Mobile Dual-Comb Detects Methane Leaks

Illustration showing how trace gases are detected in the field using a mobile dual-frequency comb laser spectro­meter. The spectro­meter sits in the center of a circle which is ringed with retroreflecting mirrors. Laser light from the spectro­meter passes through a gas cloud, strikes the retro­reflector and is returned directly to its point of origin. (Source: S. Sizemore & I. Coddington, NIST)

Accurately detecting, locating and quantifying leaks of methane, the main component of natural gas and a major fuel source worldwide, is criti­cally important for both environ­mental and economic reasons. Unfor­tunately, tradi­tional methods are slow, labor-inten­sive, limited to small coverage areas and expensive to operate over time. Now, researchers at the National Institute of Standards and Tech­nology NIST, the University of Colorado Boulder and the National Oceanic and Atmo­spheric Admini­stration NOAA have success­fully demonstrated a novel solution that features an cost-effec­tively monitor leaks of methane and other trace gases with extreme precision and over large areas.

(Given information):
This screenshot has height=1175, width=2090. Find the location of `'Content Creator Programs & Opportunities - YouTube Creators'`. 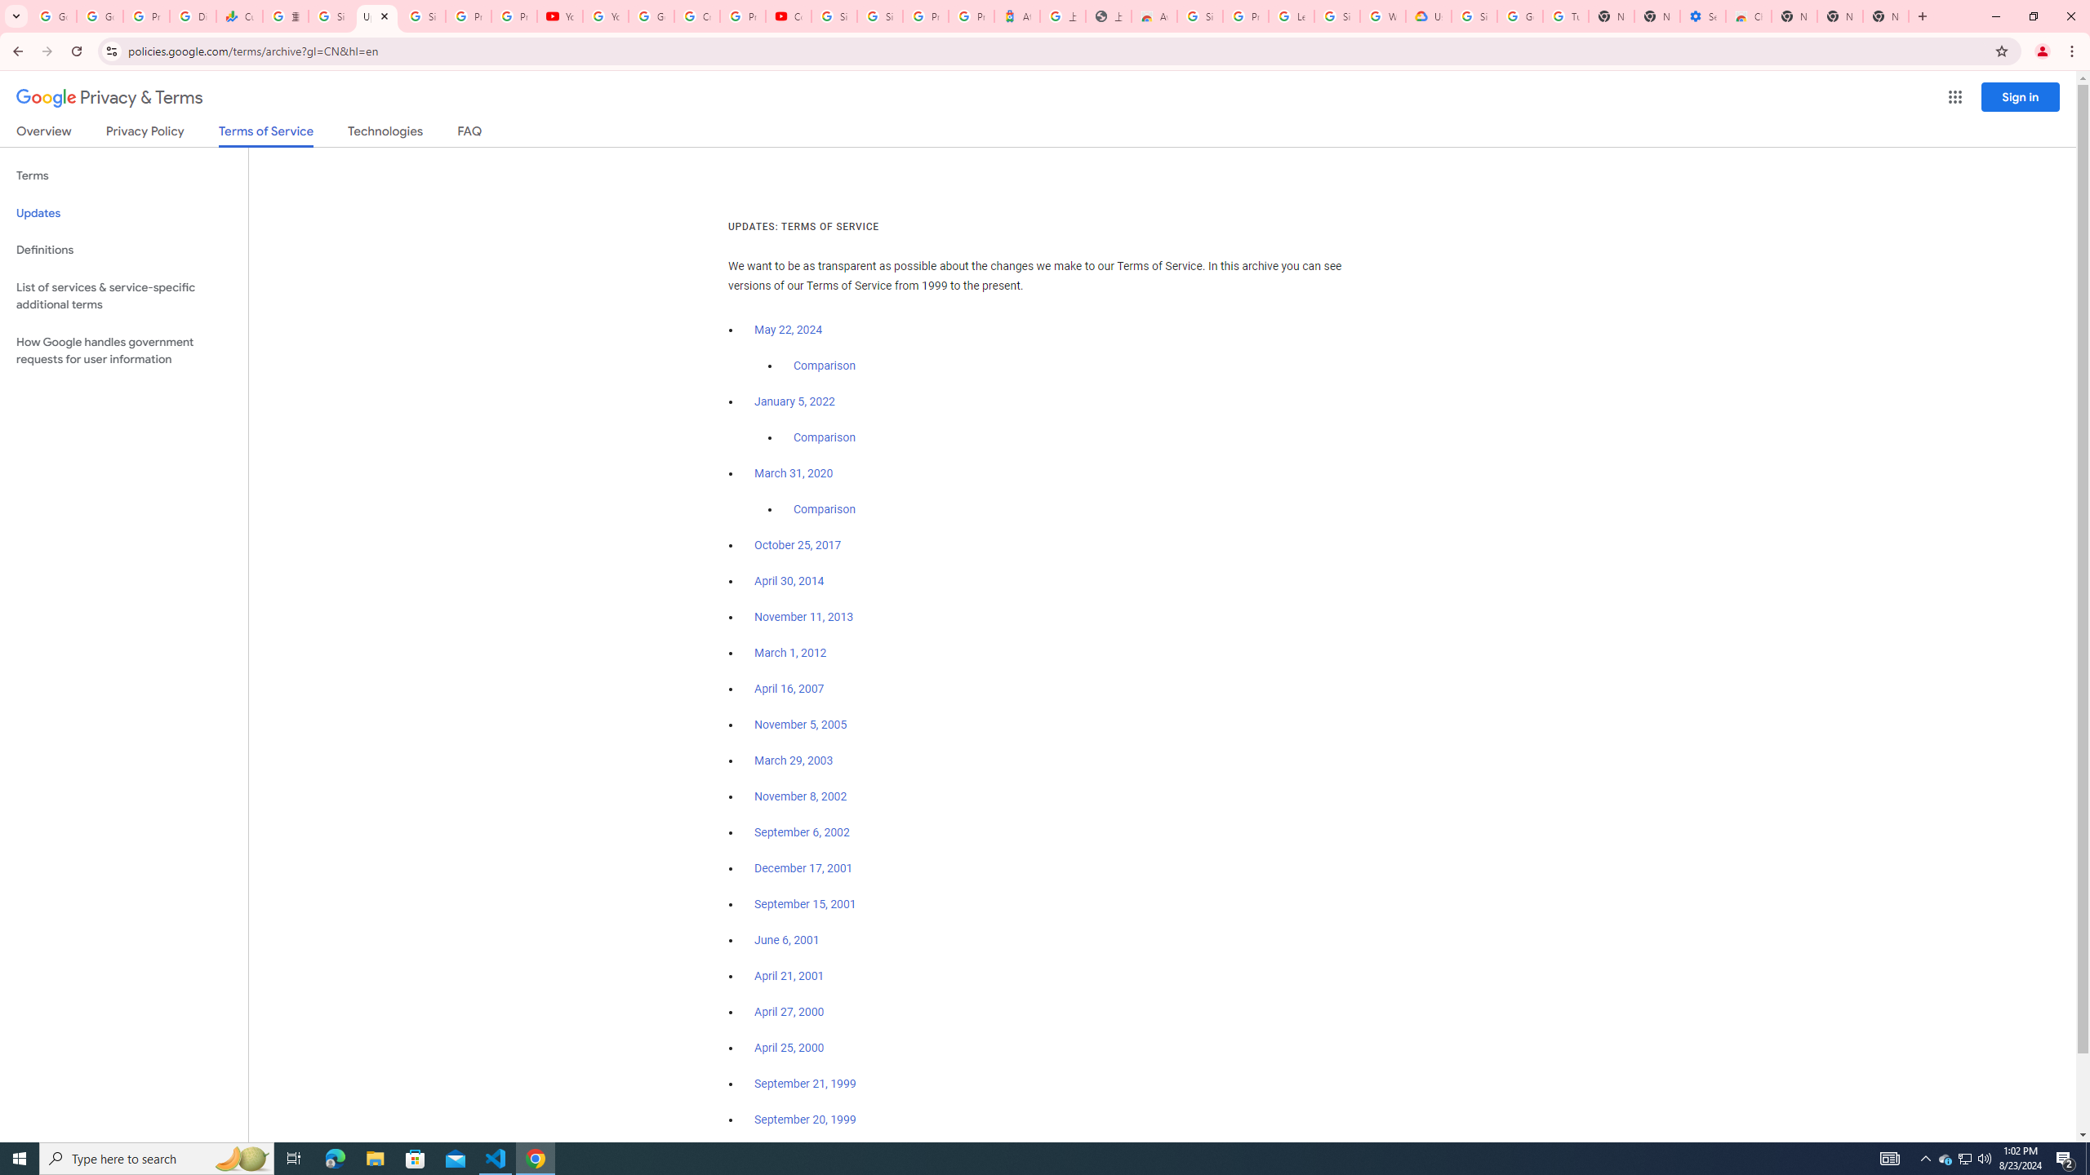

(Your instructions):
Transcribe the passage of the methane leak article from "Mobile Dual-Comb Detects" to "I. Coddington, NIST)".

(Task response):
Mobile Dual-Comb Detects Methane Leaks

Illustration showing how trace gases are detected in the field using a mobile dual-frequency comb laser spectro­meter. The spectro­meter sits in the center of a circle which is ringed with retroreflecting mirrors. Laser light from the spectro­meter passes through a gas cloud, strikes the retro­reflector and is returned directly to its point of origin. (Source: S. Sizemore & I. Coddington, NIST)